Every record below is to be restated verbatim, though its images are not.

[DATA EXTRACT — start]

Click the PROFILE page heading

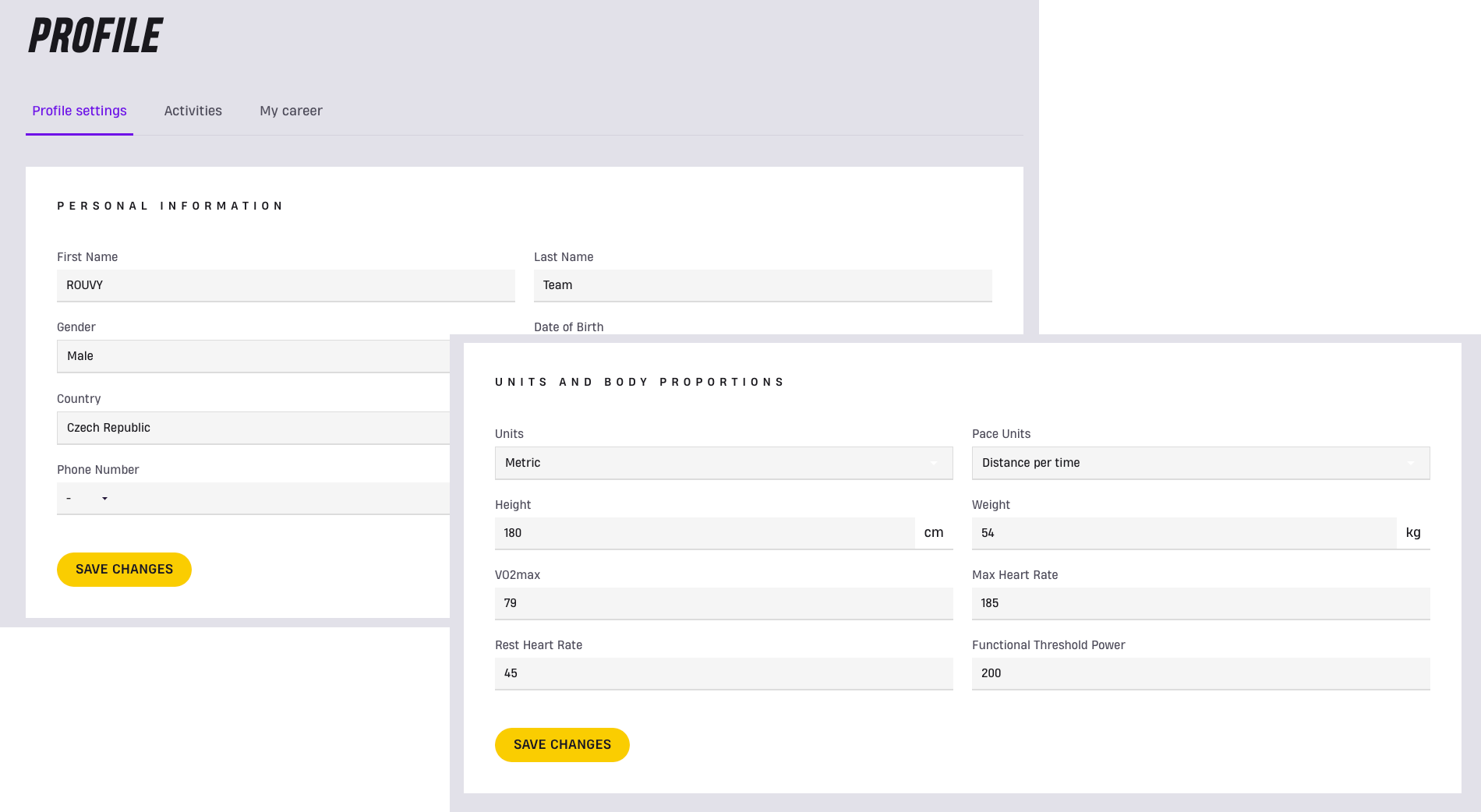pos(95,36)
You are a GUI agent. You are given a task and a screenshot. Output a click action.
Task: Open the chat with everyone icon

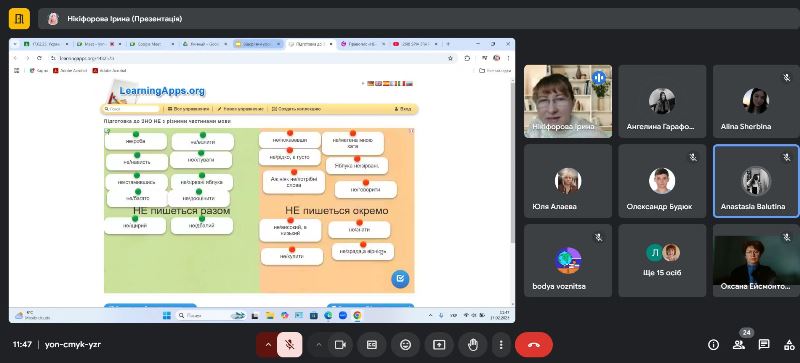[764, 345]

[DATA EXTRACT — finish]

== TASK OUTPUT ==
Click the PROFILE page heading

pos(95,36)
You are a GUI agent. You are given a task and a screenshot. Output a click action.
Task: Open the chat with everyone icon

[764, 345]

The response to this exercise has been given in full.